Abstract
Background: The relationship between plasma concentrations of psychiatric medications and their efficacy is rarely evaluated or relied upon in clinical practice. While it is generally accepted in clinical settings that patients respond to varying doses of medication, few studies have formally tested whether plasma concentrations of psychiatric medicine predict patients’ responses. We hypothesized that the amount of mifepristone detected in the plasma after dosing for 7 days would correlate with reduction of psychotic symptoms in patients with psychotic depression. This hypothesis was generated from the exploratory analysis phase of an early clinical trial. In that trial, a statistically significant linear correlation was observed between change in psychotic symptoms and mifepristone plasma concentrations observed at day 7.
Method: Secondary analyses were conducted using data from three multicenter randomized clinical trials. For each of the three trials, hypothesis testing was conducted to test whether patients assigned to mifepristone whose plasma concentrations were above pre-specified concentration values would exhibit significantly greater reduction in psychotic symptoms than patients assigned to placebo.
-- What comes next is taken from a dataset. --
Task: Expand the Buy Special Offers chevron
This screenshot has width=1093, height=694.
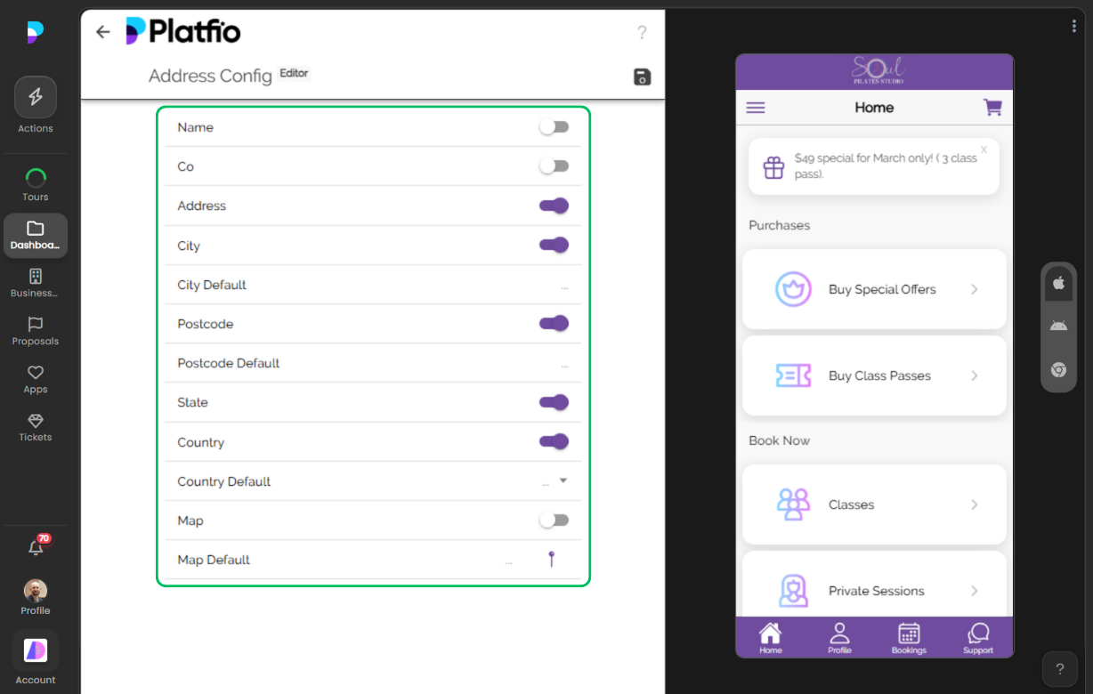Action: coord(975,289)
Results: In all studies, there was a statistically significant linear correlation between plasma concentration and change in psychotic symptoms. In two of the three clinical trials, the response rate of patients with mifepristone plasma concentrations above 1660 ng/ml was significantly greater than the placebo response rate. Results are presented for the three studies separately and for the combined data.
Discussion: Although correlations between plasma correlations and clinical response are not often observed in psychiatric medications, there is evidence that trough mifepristone plasma concentrations are associated with clinical improvement.
Study identification numbers clinicaltrials.gov: NCT00130676 (Study 07), NCT00146523 (Study 09), NCT00128479 (Study 06).
Keywords: Plasma concentration, Psychotic depression, Mifepristone, Cortisol, Glucocorticoids, HPA axis.